- Wybrany tekst:
**********
BLOGOWE WIEŚCI

BLOGOWE WIEŚCI





W Klanie Burzy

Po śmierci Różanej Przełęczy, Sójczy Szczyt wybrała się do Księżycowej Sadzawki wraz z Rumiankowym Zaćmieniem. Towarzyszyć im miała również Margaretkowy Zmierzch, która dołączyła do nich po czasie. Jakie więc było zaskoczenie, gdy ta wróciła niezwykle szybko cała zdyszana, próbując skleić jakieś sensowne zdanie. Z całości można było wywnioskować, że kotka widziała, jak Niknące Widmo zabił Sójczy Szczyt oraz Rumiankowe Zaćmienie. W obozie została przygotowana więc zasadzka na dymnego kocura, który nie spodziewał się dziur w swoim planie. Na Widmie miała zostać wykonana egzekucja, jednak kocur korzystając z sytuacji zdołał zabić stojącą nieopodal Iskrzącą Burzę, chwilę potem samemu ginąc z łap Lwiej Paszczy, Szepczącej Pustki oraz Gradowego Sztormu, z czego pierwszą z wymienionych również nieszczęśliwie dosięgły pazury Widma. Klan Burzy uszczuplił się tego dnia o szóstkę kotów.

W Klanie Klifu

Plotki w Klanie Klifu mimo upływu czasu wciąż się rozprzestrzeniają. Srokoszowa Gwiazda stracił zaufanie części swoich wojowników, którzy oskarżają go o zbrodnie przeciwko Klanowi Gwiazdy i bycie powodem rzekomego gniewu przodków. Złość i strach podsycane są przez Judaszowcowy Pocałunek, głoszącego słowo Gwiezdnych, i Czereśniową Gałązkę, która jako pierwsza uznała przywódcę za powód wszystkich spotykających Klan Klifu katastrof. Srokoszowa Gwiazda - być może ze strachu przed dojściem Judaszowca do władzy - zakazał wybierania nowych radnych, skupiając całą władzę w swoich łapach. Dodatkowo w okolicy Złotych Kłosów pojawili się budujący coś Dwunożni, którzy swoimi hałasami odstraszają zwierzynę.
**********
- Cele ćwiczenia:
1. Oceń, czy poniższe stwierdzenia zgadzają się z wybranym tekstem, i przy każdym przytocz dosłownie rozstrzygające słowa: (a) Margaretkowy Zmierzch wyruszyła do Księżycowej Sadzawki razem z Sójczym Szczytem od samego początku; (b) Klan Burzy stracił tego dnia sześć kotów; (c) Srokoszowa Gwiazda zakazał wybierania nowych radnych.
2. Powtórz słowo w słowo fragment wybranego tekstu, zaczynając od „Po śmierci Różanej” i kończąc na „o szóstkę kotów.”.
**********
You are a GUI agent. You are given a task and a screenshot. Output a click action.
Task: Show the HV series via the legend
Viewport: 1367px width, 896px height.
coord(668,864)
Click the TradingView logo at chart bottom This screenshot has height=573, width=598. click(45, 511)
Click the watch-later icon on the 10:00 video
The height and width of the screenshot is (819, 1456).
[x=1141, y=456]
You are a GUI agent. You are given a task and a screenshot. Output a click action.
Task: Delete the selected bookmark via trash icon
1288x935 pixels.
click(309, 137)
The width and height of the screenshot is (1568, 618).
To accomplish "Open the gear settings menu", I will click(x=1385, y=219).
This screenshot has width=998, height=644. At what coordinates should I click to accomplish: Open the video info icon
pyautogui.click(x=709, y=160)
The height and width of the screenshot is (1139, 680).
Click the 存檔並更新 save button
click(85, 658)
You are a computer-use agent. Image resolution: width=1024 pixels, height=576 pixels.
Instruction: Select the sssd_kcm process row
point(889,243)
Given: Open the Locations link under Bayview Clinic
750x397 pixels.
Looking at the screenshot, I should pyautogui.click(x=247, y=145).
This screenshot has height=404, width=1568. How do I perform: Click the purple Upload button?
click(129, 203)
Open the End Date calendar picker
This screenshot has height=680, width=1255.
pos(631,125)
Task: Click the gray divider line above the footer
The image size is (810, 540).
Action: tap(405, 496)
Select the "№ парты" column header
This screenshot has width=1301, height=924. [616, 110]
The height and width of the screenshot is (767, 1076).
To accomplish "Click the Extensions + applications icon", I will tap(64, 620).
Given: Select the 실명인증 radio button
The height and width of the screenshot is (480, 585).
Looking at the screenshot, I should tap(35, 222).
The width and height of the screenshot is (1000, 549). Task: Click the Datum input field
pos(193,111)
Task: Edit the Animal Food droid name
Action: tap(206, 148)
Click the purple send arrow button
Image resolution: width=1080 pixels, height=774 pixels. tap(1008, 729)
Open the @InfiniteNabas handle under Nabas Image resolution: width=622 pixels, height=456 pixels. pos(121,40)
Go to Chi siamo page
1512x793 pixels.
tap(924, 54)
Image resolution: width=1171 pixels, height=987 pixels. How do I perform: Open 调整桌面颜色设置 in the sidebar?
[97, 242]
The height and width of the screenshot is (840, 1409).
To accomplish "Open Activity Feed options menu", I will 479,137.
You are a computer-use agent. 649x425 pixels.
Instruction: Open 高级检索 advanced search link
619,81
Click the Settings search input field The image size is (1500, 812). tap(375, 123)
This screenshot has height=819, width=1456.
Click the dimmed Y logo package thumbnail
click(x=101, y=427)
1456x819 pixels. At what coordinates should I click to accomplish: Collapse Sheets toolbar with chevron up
**********
- Rozwiązania zadań:
1.
(a) Nie: „która dołączyła do nich po czasie”.
(b) Tak: „Klan Burzy uszczuplił się tego dnia o szóstkę kotów”.
(c) Tak: „zakazał wybierania nowych radnych, skupiając całą władzę w swoich łapach”.

2.
Po śmierci Różanej Przełęczy, Sójczy Szczyt wybrała się do Księżycowej Sadzawki wraz z Rumiankowym Zaćmieniem. Towarzyszyć im miała również Margaretkowy Zmierzch, która dołączyła do nich po czasie. Jakie więc było zaskoczenie, gdy ta wróciła niezwykle szybko cała zdyszana, próbując skleić jakieś sensowne zdanie. Z całości można było wywnioskować, że kotka widziała, jak Niknące Widmo zabił Sójczy Szczyt oraz Rumiankowe Zaćmienie. W obozie została przygotowana więc zasadzka na dymnego kocura, który nie spodziewał się dziur w swoim planie. Na Widmie miała zostać wykonana egzekucja, jednak kocur korzystając z sytuacji zdołał zabić stojącą nieopodal Iskrzącą Burzę, chwilę potem samemu ginąc z łap Lwiej Paszczy, Szepczącej Pustki oraz Gradowego Sztormu, z czego pierwszą z wymienionych również nieszczęśliwie dosięgły pazury Widma. Klan Burzy uszczuplił się tego dnia o szóstkę kotów.